Getting Thrown Out of a Bar, Hollywood-Style
The second dispatch from a first-time film director chronicling his experience for The Atlantic

But first, three random notes about yesterday's experience:
My cinematographer, assistant director, and I nearly drove ourselves—not to mention two actors—insane trying to choreograph a conversation that takes place during a game of pool. The conversation, for the most part, went swimmingly: emotional beats, delivery, whatever. My two leads were aces. It was figuring out who sinks what ball and on what line and in what shot that was the problem.

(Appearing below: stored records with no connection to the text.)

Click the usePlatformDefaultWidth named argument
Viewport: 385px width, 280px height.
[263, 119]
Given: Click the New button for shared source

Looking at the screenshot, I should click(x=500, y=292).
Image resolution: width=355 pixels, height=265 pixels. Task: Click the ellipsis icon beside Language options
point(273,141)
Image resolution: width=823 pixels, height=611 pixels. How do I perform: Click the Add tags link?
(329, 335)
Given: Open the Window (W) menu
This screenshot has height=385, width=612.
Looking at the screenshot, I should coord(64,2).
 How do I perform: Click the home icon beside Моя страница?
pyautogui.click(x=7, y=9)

I picked up a bit of movie-making slang. Apparently, to "Hollywood" something means to pick it up with your own hands, as in, "Hey, Sal. Can you Hollywood that bounce board for me?" I suspect the term's use is limited. A phrase like "I'm going to Hollywood one of these chicken wings from the craft service table" probably isn't quite right.

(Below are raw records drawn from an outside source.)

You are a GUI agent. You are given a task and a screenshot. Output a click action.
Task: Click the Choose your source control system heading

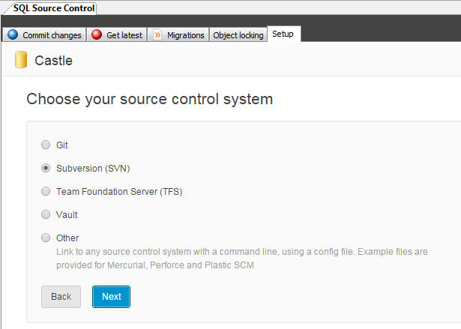pos(149,99)
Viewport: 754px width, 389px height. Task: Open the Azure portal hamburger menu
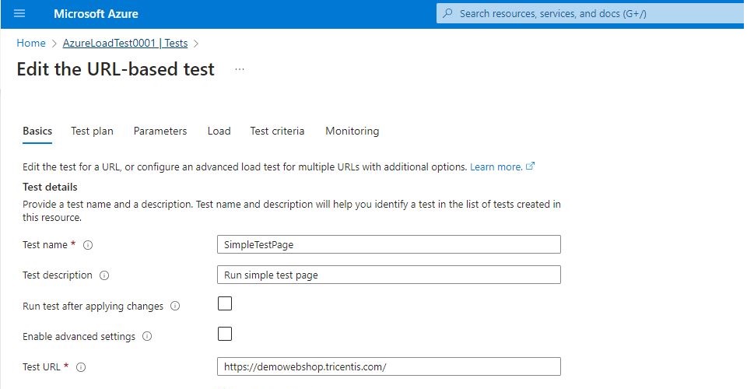19,14
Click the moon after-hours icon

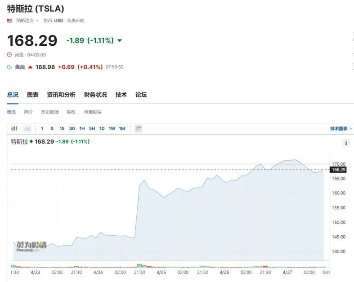click(9, 67)
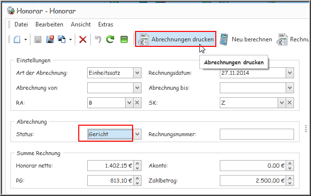Open the Art der Abrechnung dropdown
This screenshot has width=311, height=196.
137,73
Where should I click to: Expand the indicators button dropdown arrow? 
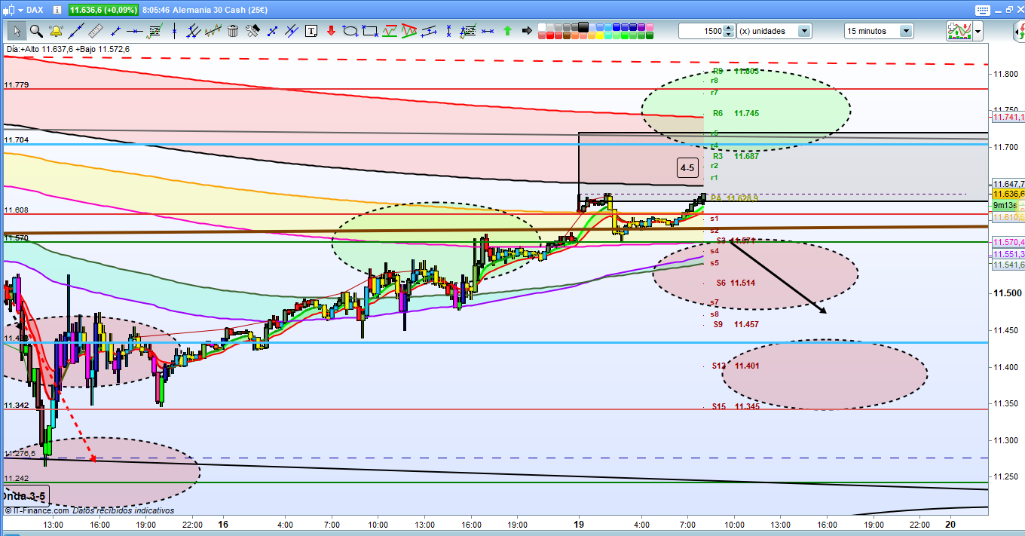coord(978,31)
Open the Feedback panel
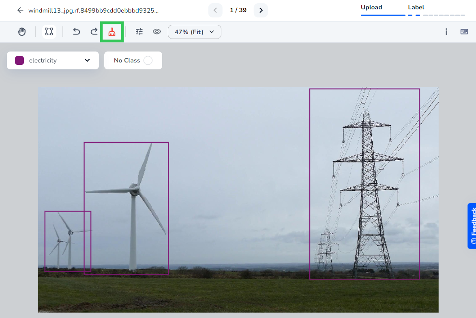This screenshot has width=476, height=318. (x=472, y=226)
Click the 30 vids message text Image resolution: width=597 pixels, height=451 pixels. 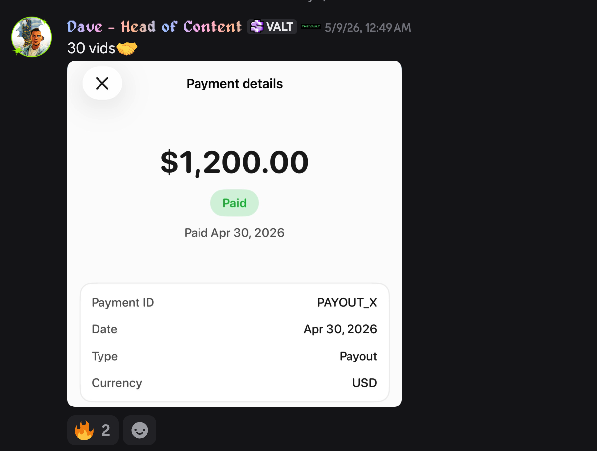coord(91,49)
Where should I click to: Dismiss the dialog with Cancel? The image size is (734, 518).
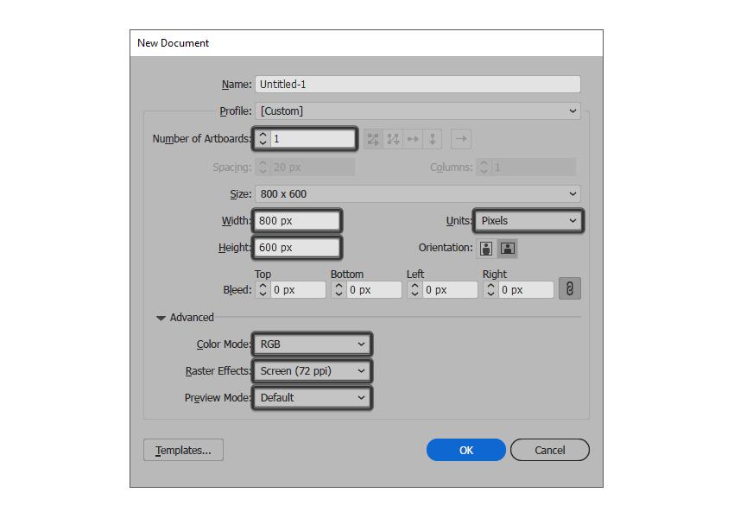coord(550,450)
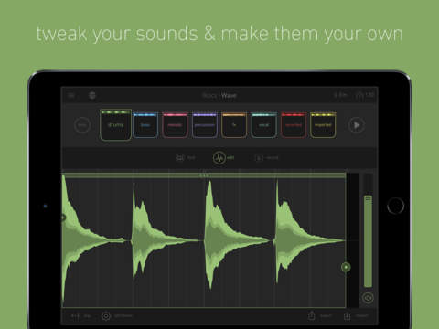439x329 pixels.
Task: Switch to the edit waveform tab
Action: click(x=223, y=158)
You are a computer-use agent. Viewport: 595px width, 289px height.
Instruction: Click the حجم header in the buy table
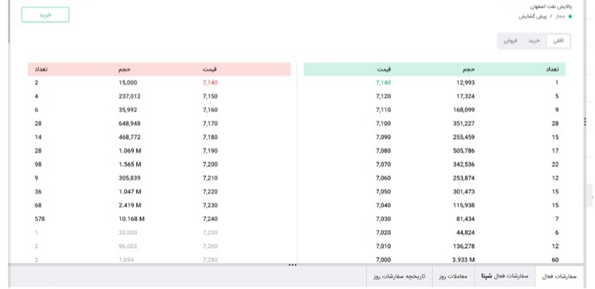click(470, 70)
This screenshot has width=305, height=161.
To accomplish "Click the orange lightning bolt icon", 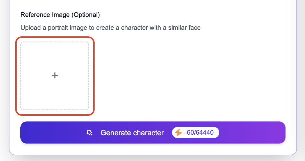I will coord(178,133).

Movie magic: I marveled as our vastly over-worked production crew turned a leather chair, some fabric, two tables, and a beer bottle into a viable strip club. Of course, the illusion would not have been complete without the apprehensive yet willing actress who volunteered to sit around for several hours while we shot all the actors with lines, just so she could bare her impressive legs in a pair of stripper heels. In the hopes that we'll still be cool after this, shout out to my friend [NAME DELETED].